Yasuda, 44, who was kidnapped in 2015 by al-Qaida’s branch in Syria, said he felt as if he’d fallen behind the rest of the world.
He described his 40 months in captivity as “hell” both physically and mentally. He said he was kept in a tiny cell and tortured. There was a time when he was not allowed to bathe for eight months, he said.
“Day after day, I thought ‘Oh I can’t go home again,’ and the thought took over my head and gradually made it difficult for me to control myself,” he said.

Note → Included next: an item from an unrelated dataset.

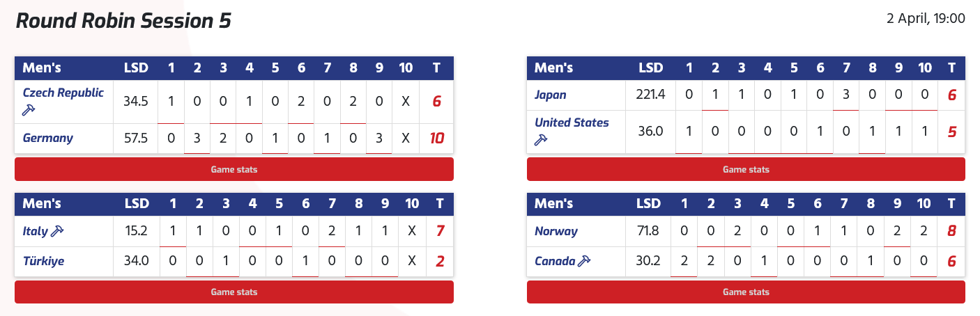Image resolution: width=980 pixels, height=316 pixels.
Task: Click hammer icon beside Italy
Action: 59,231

Yasuda was kidnapped by a group known at the time as Nusra Front. A war monitoring group said he was most recently held by a Syrian commander with the Turkistan Islamic Party, which mostly comprises Chinese jihadis in Syria.
Yasuda said he believes he was moved several times during his captivity but stayed in Syria’s northwestern province of Idlib, where he sometimes heard distant firebombing.
“I was living in endless fear that I may never get out of it or could even be killed,” Yasuda told another Japanese broadcaster, TBS. He said he gradually became pessimistic about his fate because his captors kept breaking their promises to release him.
His release Tuesday came suddenly when his captors drove him to the border with Turkey and dropped him off and handed him over to Turkish authorities, he said.
Japanese officials say Qatar and Turkey helped in the efforts for Yasuda’s release, though their exact roles were not clear.
While the public generally welcomed Yasuda’s safe return, some criticized him as a troublemaker in a country where those who act independently are often considered selfish and receive little sympathy when they fail. Some tweets demanded that Yasuda apologize for causing trouble for the government. Past hostages who returned have faced similar criticism.
Yasuda, a respected journalist who began his career at a local newspaper, started reporting on the Middle East in the early 2000s and went to Afghanistan and Iraq. He was taken hostage in Iraq in 2004 with three other Japanese, but was freed after Islamic clerics negotiated his release.
He worked as a cook in Iraq for nearly a year as part of his research for a 2010 book about laborers in war zones. He also wrote articles about his 2004 captivity.
But this time, his captors took away all his reporting equipment including his camera, depriving him of any tangible records.
“I was robbed of all my luggage, and that made me so angry,” Yasuda said. “I couldn’t do any of my work for 40 months.”
His last work in Syria involved reporting on his friend Kenji Goto, a Japanese journalist who was taken hostage and killed by the Islamic State group.
Syria has been one of the most dangerous places for journalists since the conflict there began in March 2011, with dozens killed or kidnapped.
Several journalists are still missing in Syria and their fates are unknown.